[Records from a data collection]
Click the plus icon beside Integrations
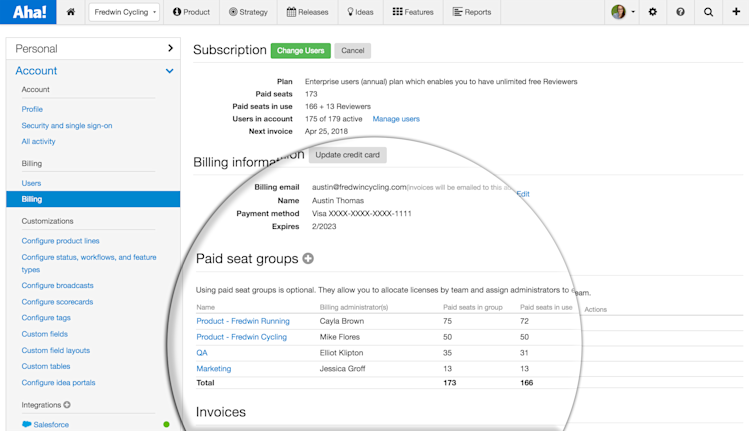The height and width of the screenshot is (431, 749). [67, 405]
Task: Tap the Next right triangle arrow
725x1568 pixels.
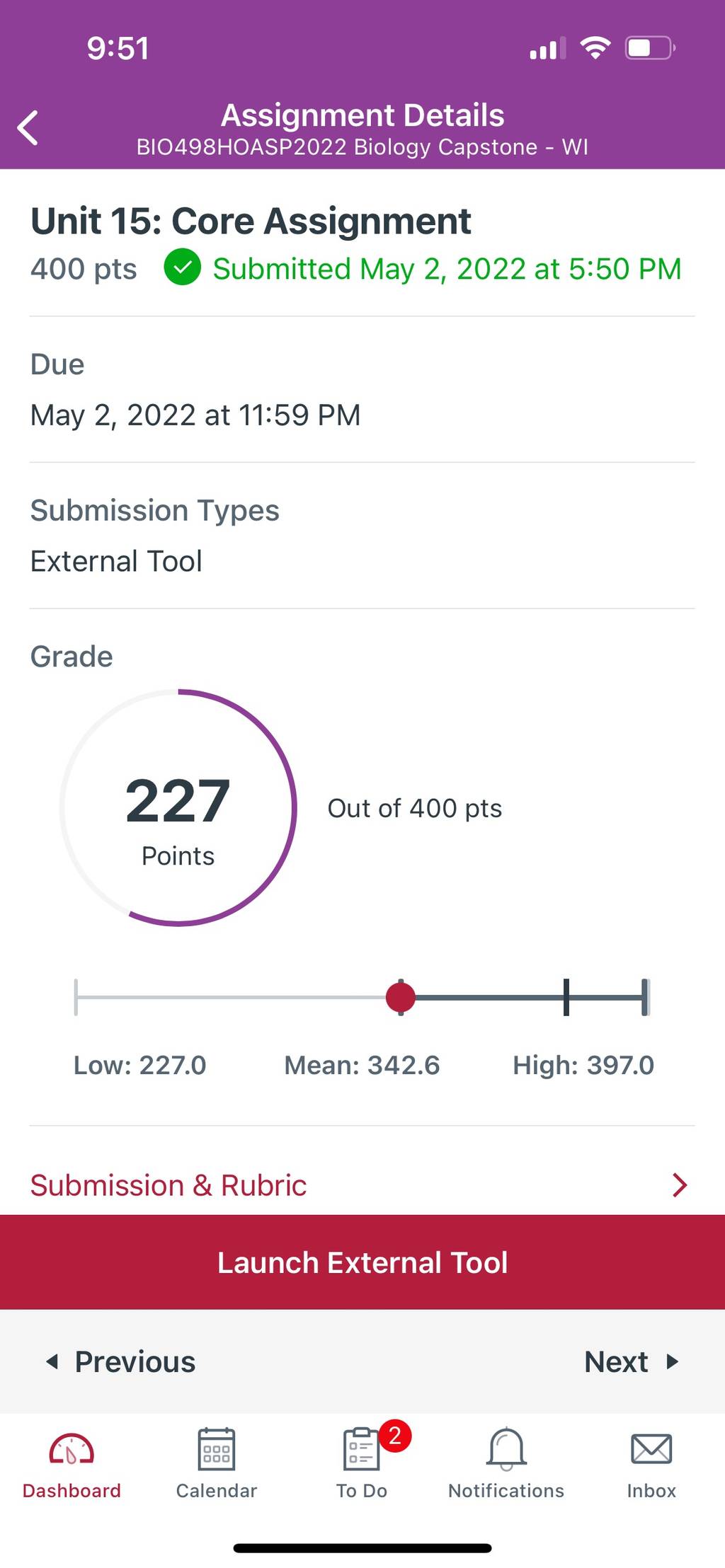Action: [673, 1361]
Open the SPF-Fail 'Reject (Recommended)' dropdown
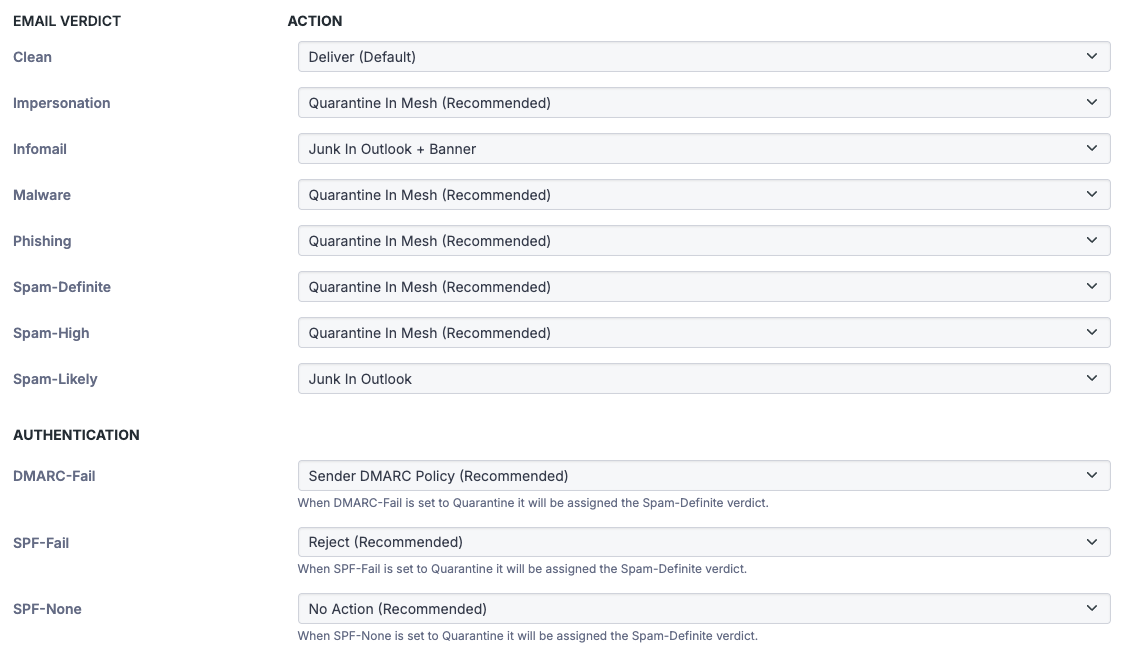Image resolution: width=1126 pixels, height=659 pixels. [x=703, y=542]
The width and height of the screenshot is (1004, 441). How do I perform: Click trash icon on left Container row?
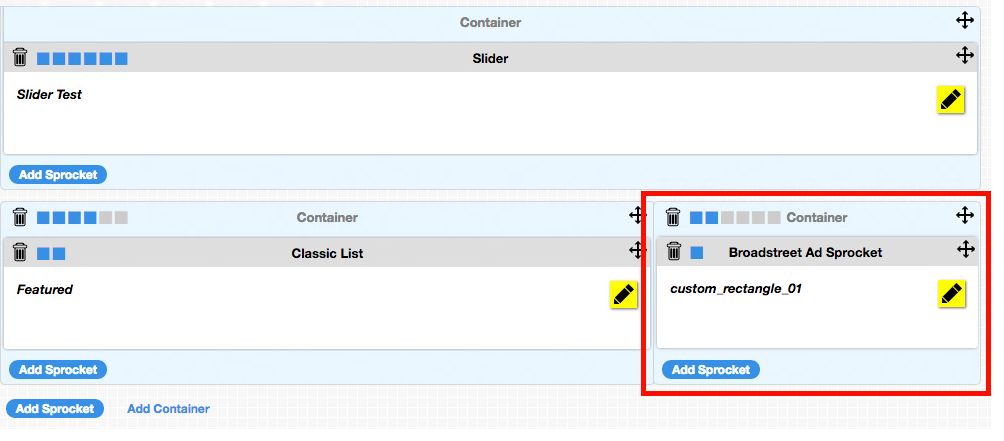20,217
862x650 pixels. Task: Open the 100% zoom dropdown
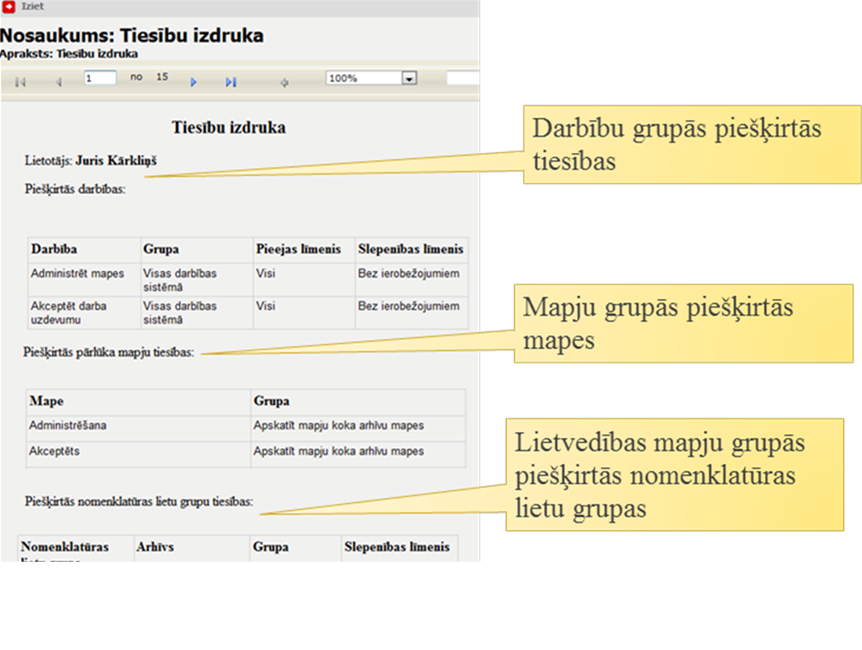pyautogui.click(x=408, y=78)
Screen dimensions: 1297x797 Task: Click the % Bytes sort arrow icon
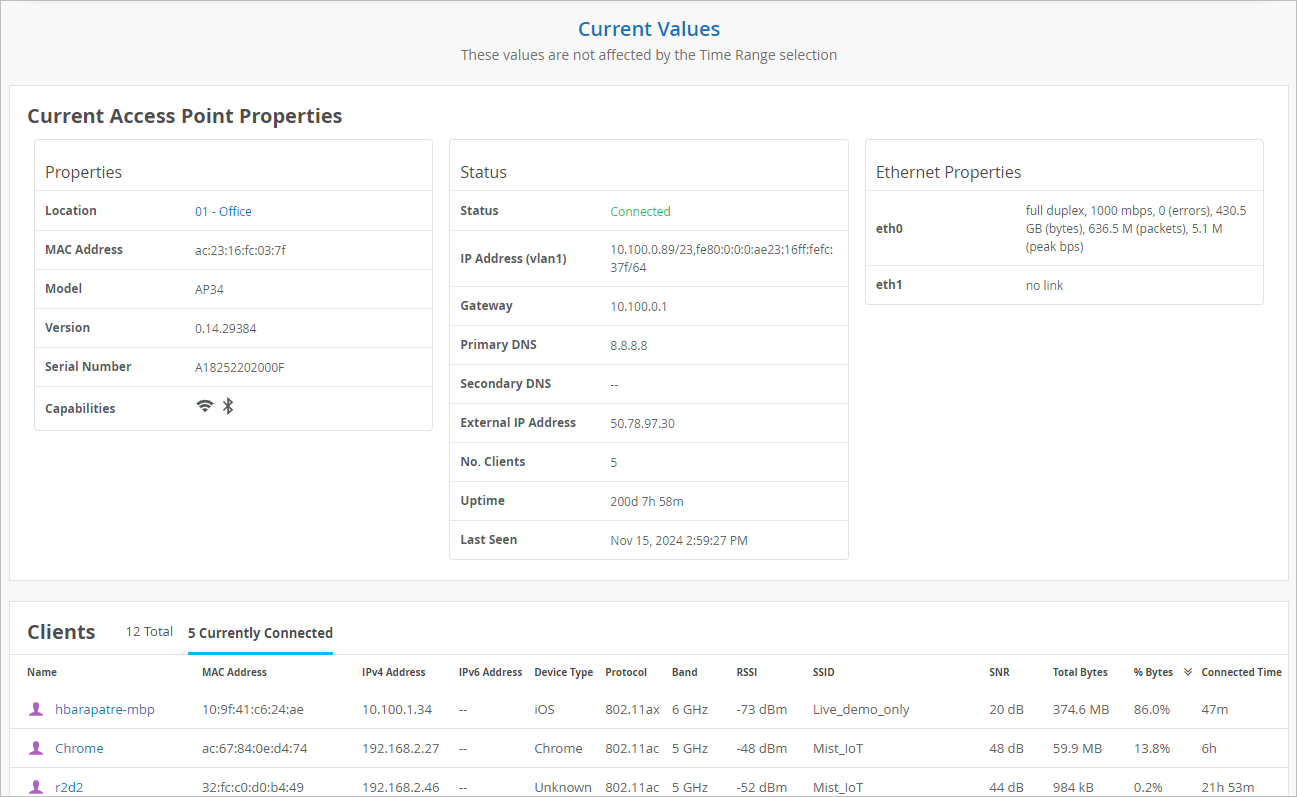pos(1188,672)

**Action item**
Print every record exactly without the images.

**Result**
Click the plus icon beside Integrations
The height and width of the screenshot is (431, 749). [67, 405]
Task: Tap the Next right triangle arrow
725x1568 pixels.
Action: [673, 1361]
Open the SPF-Fail 'Reject (Recommended)' dropdown
Image resolution: width=1126 pixels, height=659 pixels. [x=703, y=542]
The width and height of the screenshot is (1004, 441). How do I perform: Click trash icon on left Container row?
20,217
862x650 pixels. Task: Open the 100% zoom dropdown
pyautogui.click(x=408, y=78)
Screen dimensions: 1297x797 Task: Click the % Bytes sort arrow icon
pos(1188,672)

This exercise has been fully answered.